Writing without Thought

My postcard post was written with the same degree of carelessness that I use to scrawl a message on an actual postcard. I think that's fair for a blog entry but it isn't a true representation of my deepest thoughts and feelings about Bangkok.

Certainly, like any spot in the world, it has flaws. It also has been extraordinarily generous to me, and many people whom I love I would never know if Bangkok hadn't presented them to me.

When I returned two years ago and rented an apartment at RTS Condotel, I had no idea I would meet a family there who have become my friends. Mrs. Nupa, Mr. Prateep and their two sons have brightened my Bangkok life with their intelligence and warmth and radiant kindness. I'm lucky that we are still in touch on facebook, I hope they will come to visit me here in the year to come, and I desperately miss the conversations that I would often pop in to have with them and hope to continue to have throughout our lives.

My friend Usa and I have struck a sort of generation gap that had never come between us before. She is a vibrant, beautiful woman in her 30s and I am a 60-year-old who has slowed down a lot. But I love her dearly and know that in another few years, that energy gap will narrow and once again we'll spend hours chatting and eating and having a good time, whether it's here, there or someplace in the middle. And if we're lucky, her evil brother Eddy will be with us.
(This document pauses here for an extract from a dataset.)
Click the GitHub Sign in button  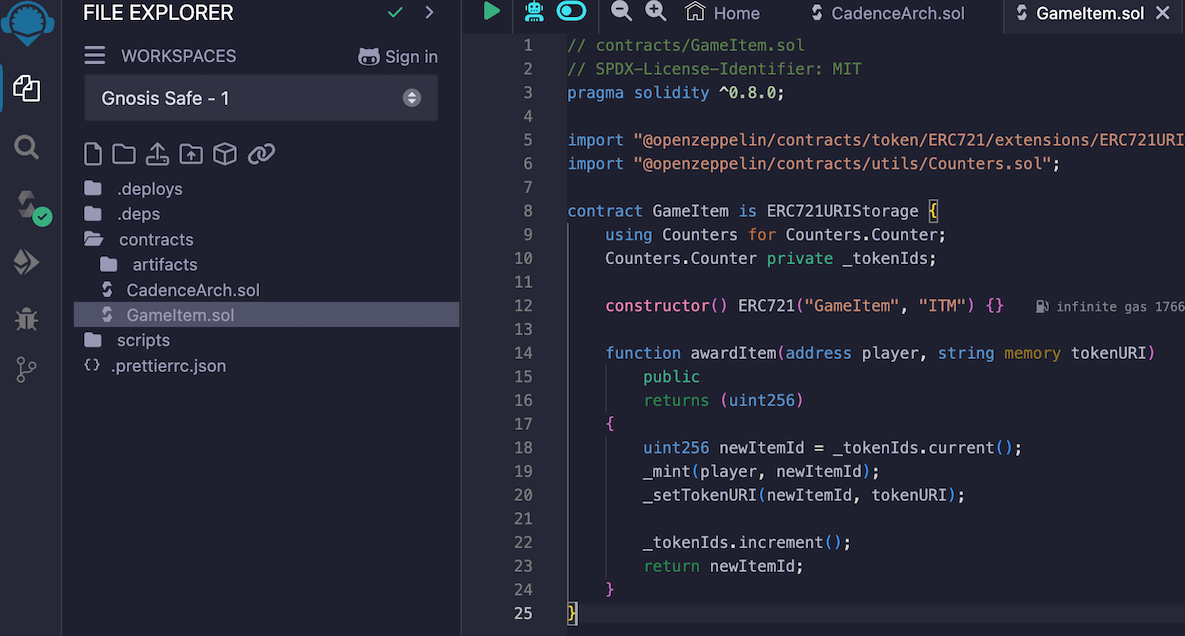398,57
A friend of more recent vintage is the irrepressible Jessica C--I met her in person in Bangkok soon after she returned from a long meditative stay in Chiang Mai so I was ready to bask in her spiritual wisdom. "Let's go somewhere where we can have a bottle of wine with dinner," she suggested--which was a challenge for me because it was a Buddhist holiday and alcohol was off the menu in most restaurants. We ended up eating terrific food and drinking a very nice merlot in a hotel restaurant near Patpong--an evening that cemented our friendship, for me at least.
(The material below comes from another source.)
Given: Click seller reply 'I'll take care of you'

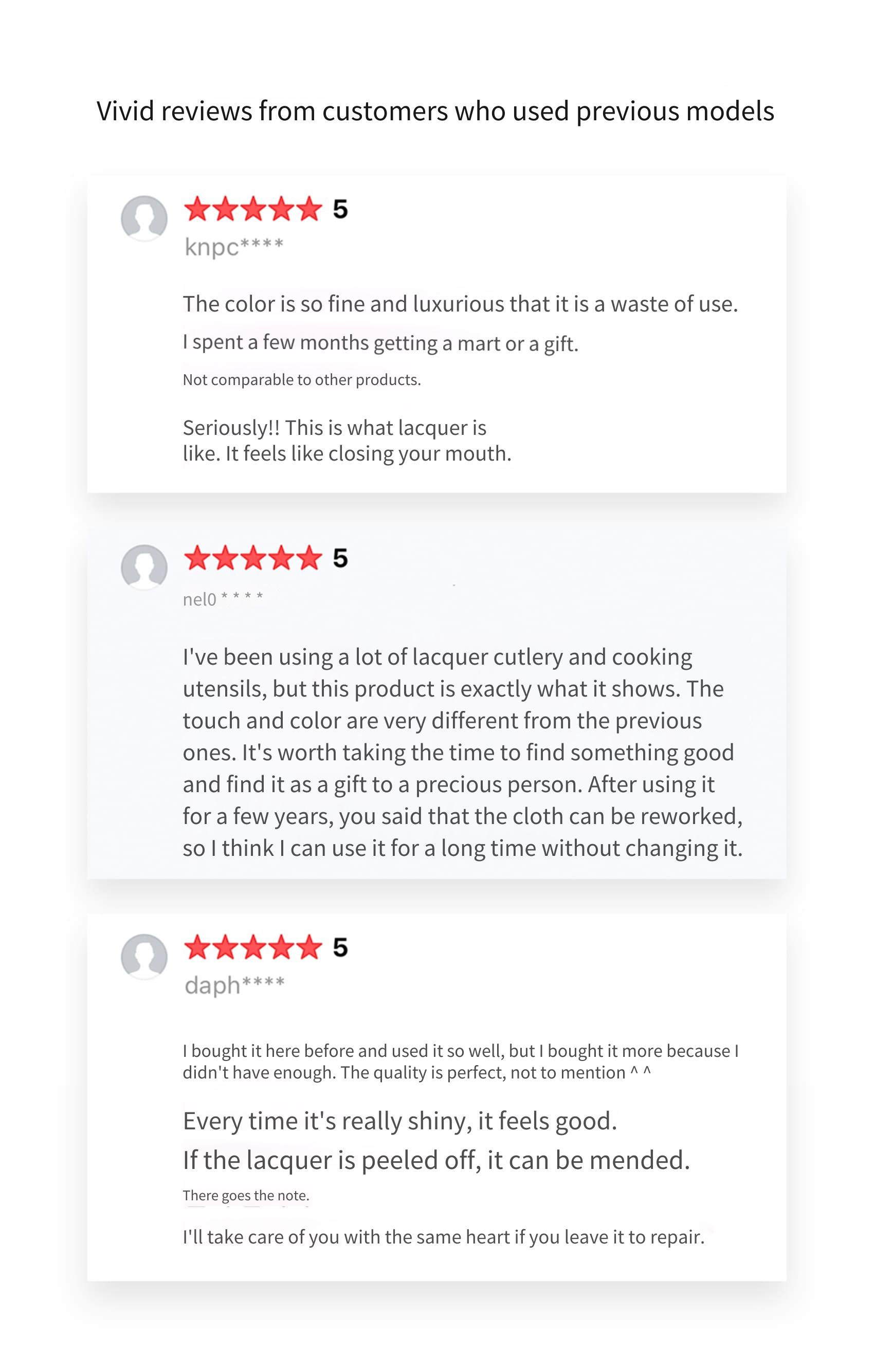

As for my relationship with Bangkok? I'm examining it from a distance in a trial separation--not for the first time since I first fell in love with it fifteen years ago. It's the place where I found my voice, where I learned to live in a way that made sense to me, it might be the place where I grew up. I love it still, always and forever.

1 comment:

Kim said...

From my experience with Saigon, your affection will grow deeper and deeper, even as you see Bangkok even more clearly (with all its flaws) from a distance. How lucky we both are to have had such amazing "first loves" in our lives.